The surge in oil-train traffic is already impacting other commodities like passenger rail and agricultural shipments. Farmers from the Midwest to Washington State have faced what they call “unprecedented” delays in moving Wheat and other products to West Coast ports. Amtrak service through fossil-fuel train corridors has also suffered significant disruption and officials have expressed concern that the problem will only get worse as more terminals come online.

“Railroads can be part of the solution, transporting crops and people or part of the problem with coal and oil. We should make that decision, not the fossil fuel companies,” Said Patrick Mazza, a longtime climate activist also locked to the tracks.

Mazza says he is taking this action for his daughter who will turn 18 tomorrow.

“My last act as a father before my daughter reaches full adulthood tomorrow is to put my body on the line today,” Said Mazza, “It is up to us of the parental generation to do our absolute best to leave the least climate disrupted world we can, to put our bodies on the line to give our kids a fighting chance to deal with what we have left them.”

Development of extreme energy projects like the Alberta Tar Sands, Bakken Shale Oil and coal from the Powder River Basin, has fueled an explosion in proposed fossil fuel infrastructure in the Northwest.
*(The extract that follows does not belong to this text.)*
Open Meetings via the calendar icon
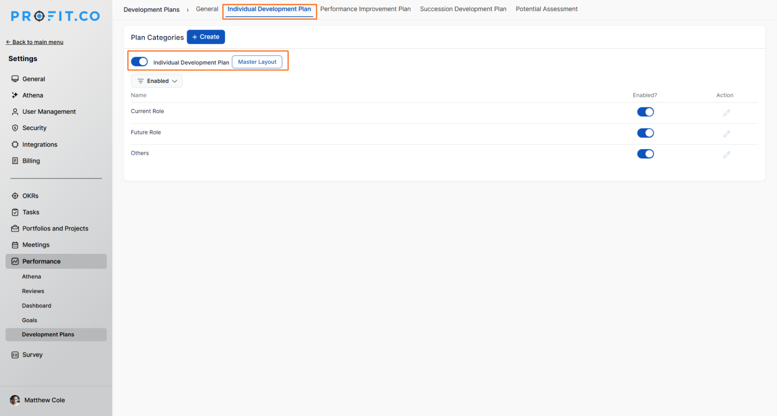The height and width of the screenshot is (416, 777). coord(15,245)
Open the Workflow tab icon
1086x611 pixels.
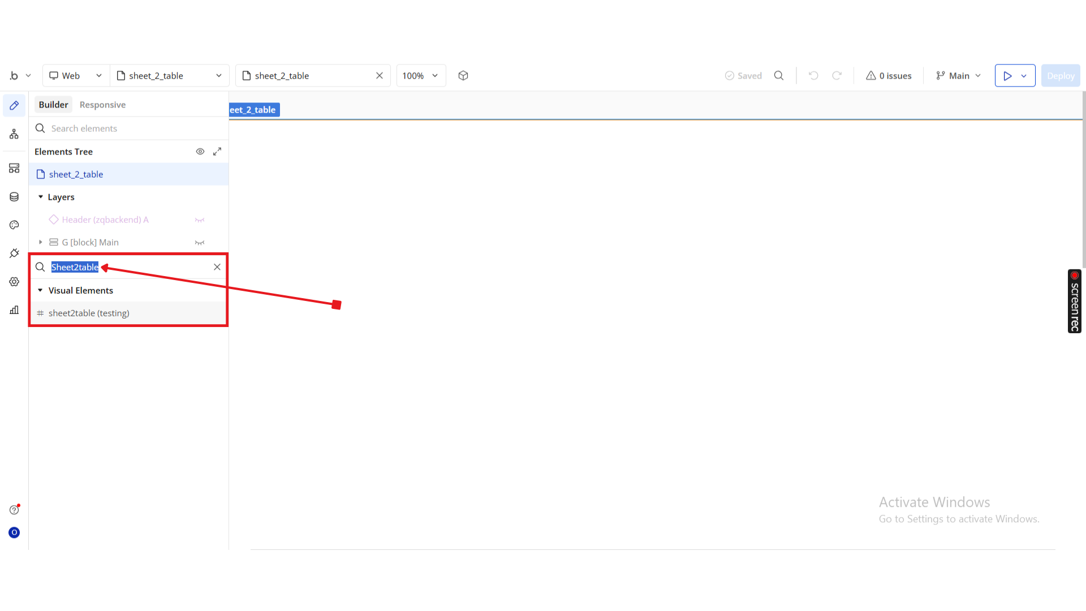(14, 134)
More than twenty new or expanded coal, oil and gas terminals are proposed between British Columbia, Washington and Oregon. In both states and British Columbia these proposals have been met with fierce local resistance. Local communities have challenged both the safety of transporting coal, oil and volatile gas through their communities and the role of fossil fuel export in fueling catastrophic climate disruption. Proposed coal terminals in Longview and Bellingham or oil terminals in Vancouver and Gray’s Harbor, would lead to more carbon emissions than produced in the state of Washington each year.

“We could pass every climate initiative proposed by Governor Inslee, but if we let these terminals be built our future is on the chopping block,” said Liz Spoerri a Seattle middle school teacher also locked on the tracks.
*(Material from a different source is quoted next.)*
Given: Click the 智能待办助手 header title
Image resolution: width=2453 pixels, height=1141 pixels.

While proposed coal and oil terminals have been controversial for years, climate activists in the Northwest have significantly intensified their tactics this summer. In Montana, residents sat on the tracks to block a coal train last April, and again on August 16th. In early July a woman locked herself to a 55-gallon barrel filled with concrete, blocking oil-trains at a Portland facility. In a similar action on July 28th three people blocked oil-trains at the Tesoro refinery in Anacortes by locking themselves to concrete filled barrels. Most recently three Seattle residents, including state legislative candidate Jess Spear, were arrested blocking oil and coal trains near the Seattle Waterfront.

“People in the Northwest are not going to allow this region to become a fossil fuel superhighway,” said Mike LaPoint, an Everett small business owner locked on the tracks. “This is just a sample of the resistance that will happen if any large fossil fuel project is permitted.”

Despite controversy the number of fossil fuel trains on Washington’s rails continues to rise. While larger coal and oil terminals are undergoing lengthy environmental reviews, projects at Washington’s refineries have brought approximately two oil-trains per day to communities like Seattle and Everett. While the Department of Ecology conducts a study on the safety of oil-by-rail construction continues on a new terminal at the Phillips 66 refinery in Ferndale, and local officials are attempting to fast-track an oil-train terminal at Shell’s Puget Sound Refinery, without environmental review. Each of these projects could add up to six oil-trains per week to the rails. Expansions at the Fraser Surrey Docks coal export facility in Vancouver, Canada would increase the number of coal trains moving through Washington. Activists are demanding an immediate moratorium on all new fossil fuel terminals.

“Politicians play a blame game and talk about safety, but new terminals keep getting rubber stamped and built,” said LaPoint, “If elected officials won’t stop the fossil fuel takeover, we’ll have to do it for them.”